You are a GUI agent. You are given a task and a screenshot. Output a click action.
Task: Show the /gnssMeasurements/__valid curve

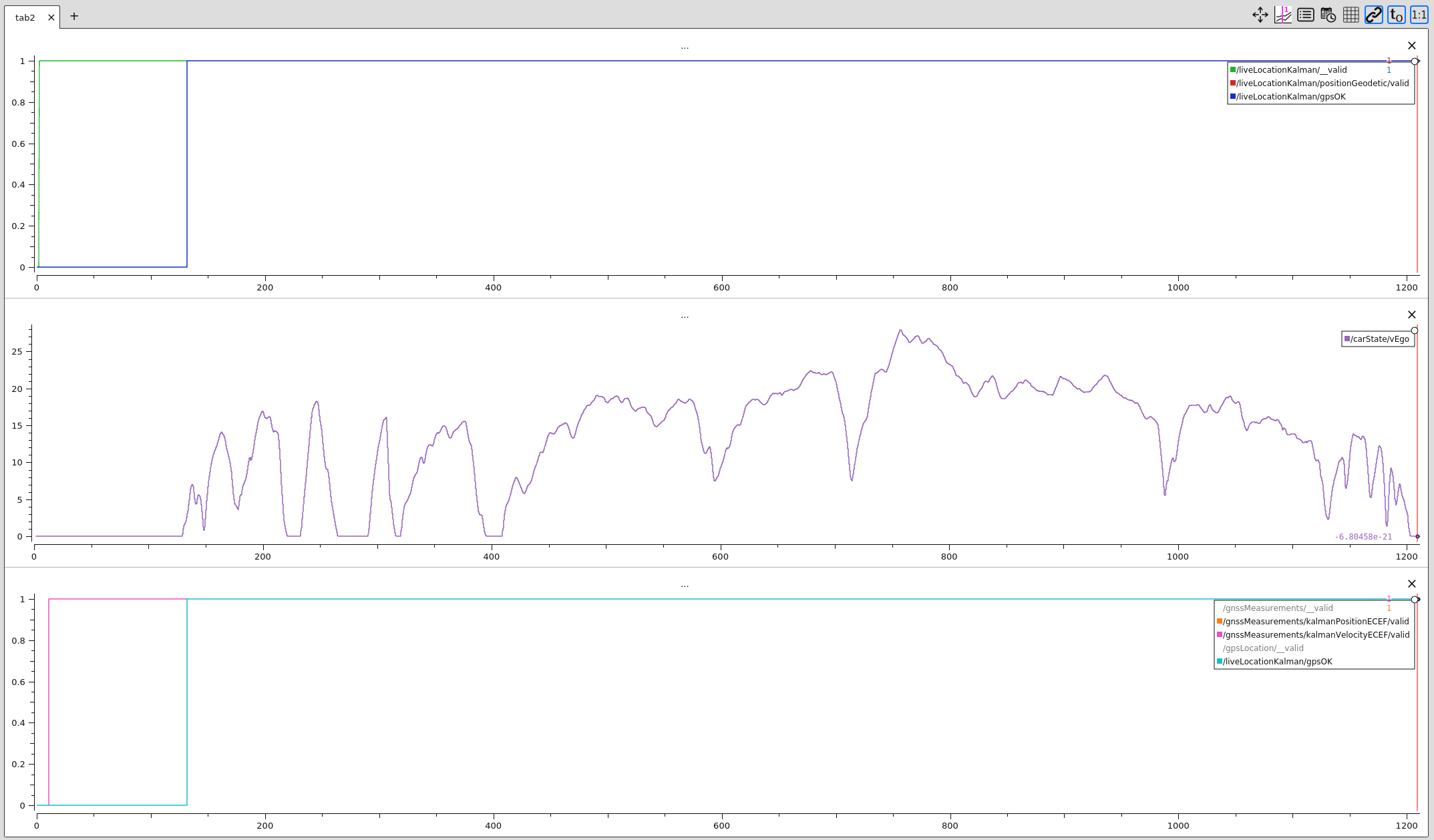(1276, 608)
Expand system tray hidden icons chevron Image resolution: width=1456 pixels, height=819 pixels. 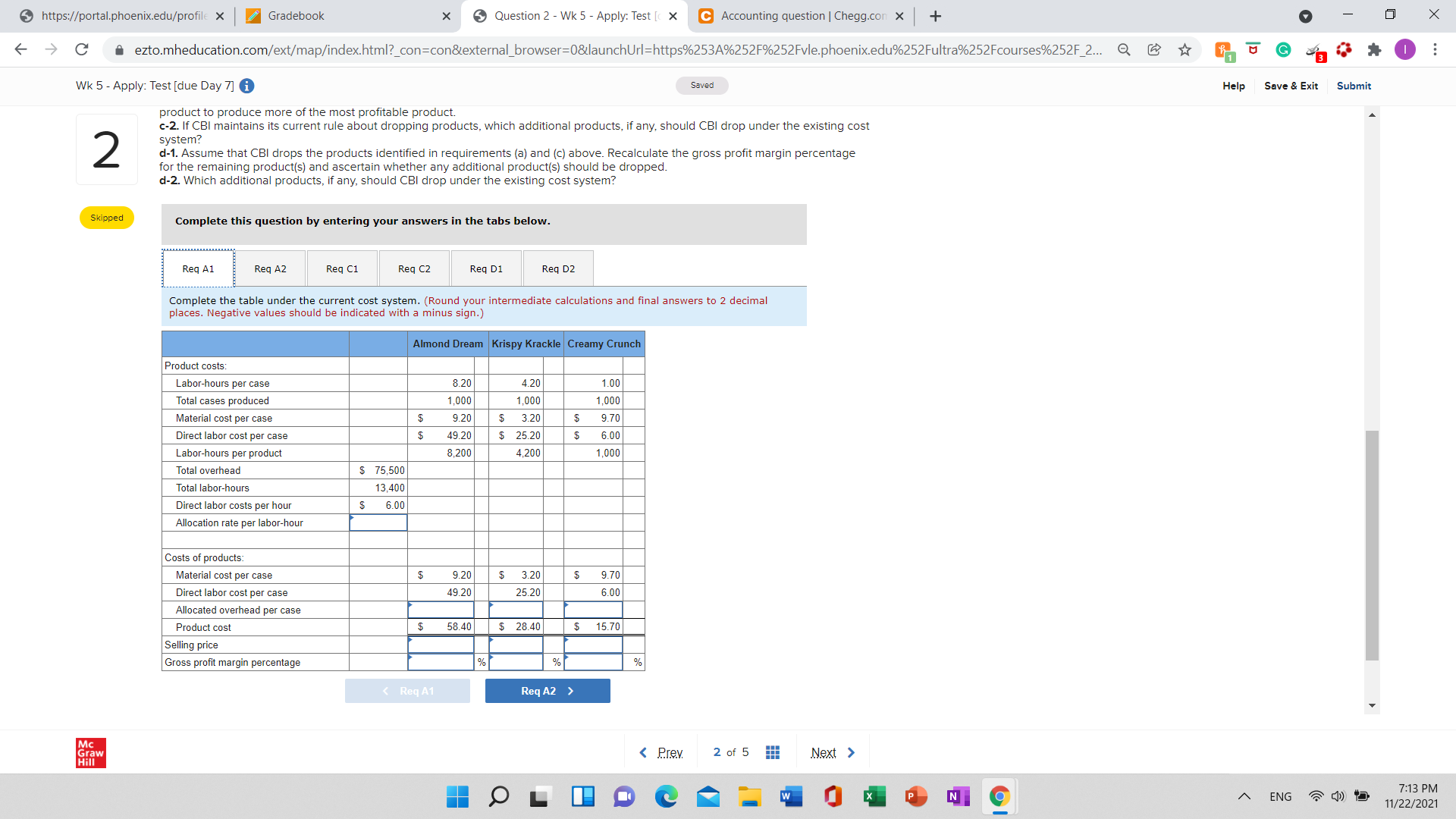click(1244, 796)
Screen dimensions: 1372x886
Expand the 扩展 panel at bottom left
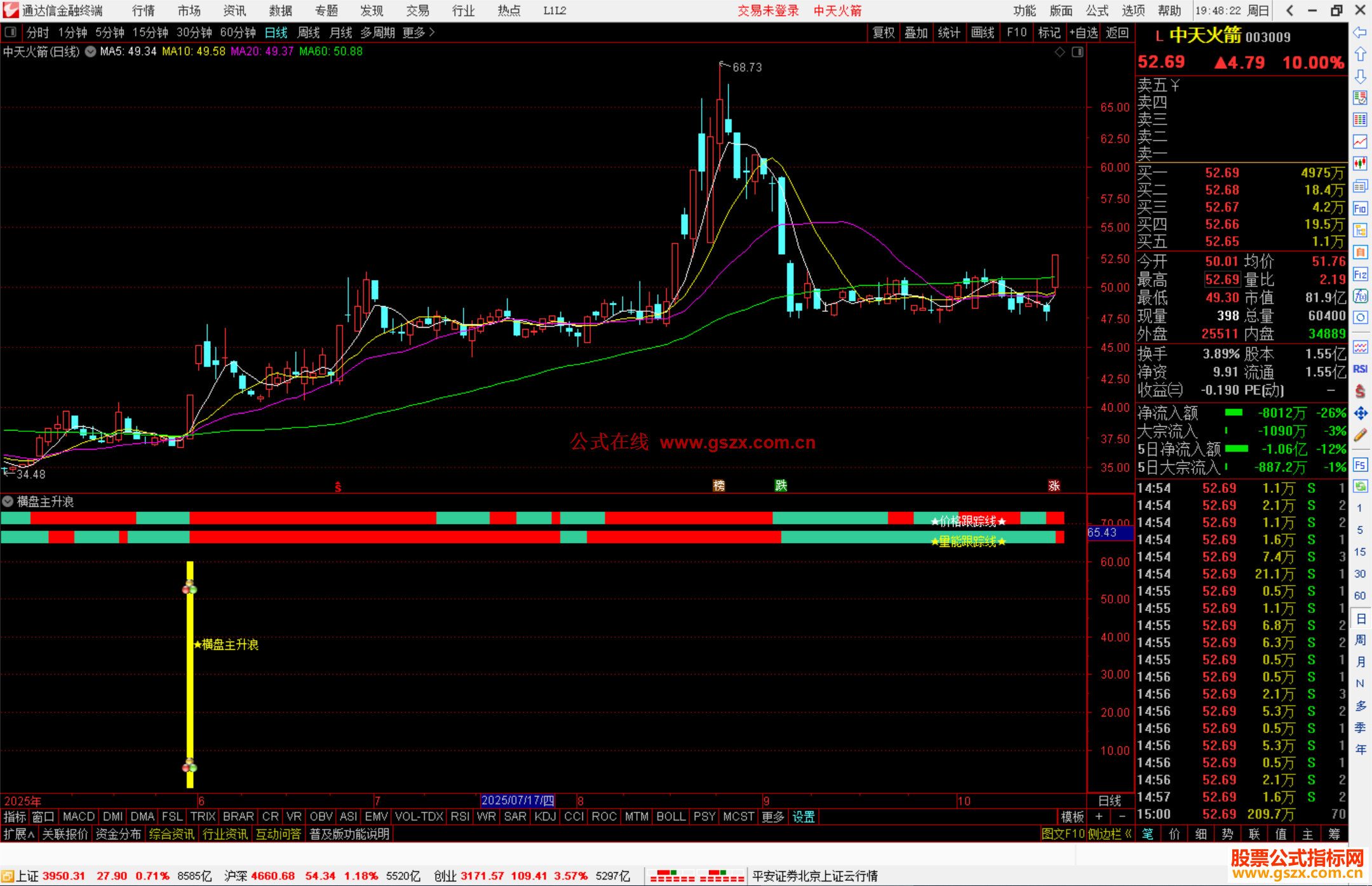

****

_PROBLEM TO SOLVE_
Copy the final portion of the records: every line from the one containing "Screen dimensions: 1372x886" through the last, word for word, without pictures.

_REPLY_
Screen dimensions: 1372x886
Expand the 扩展 panel at bottom left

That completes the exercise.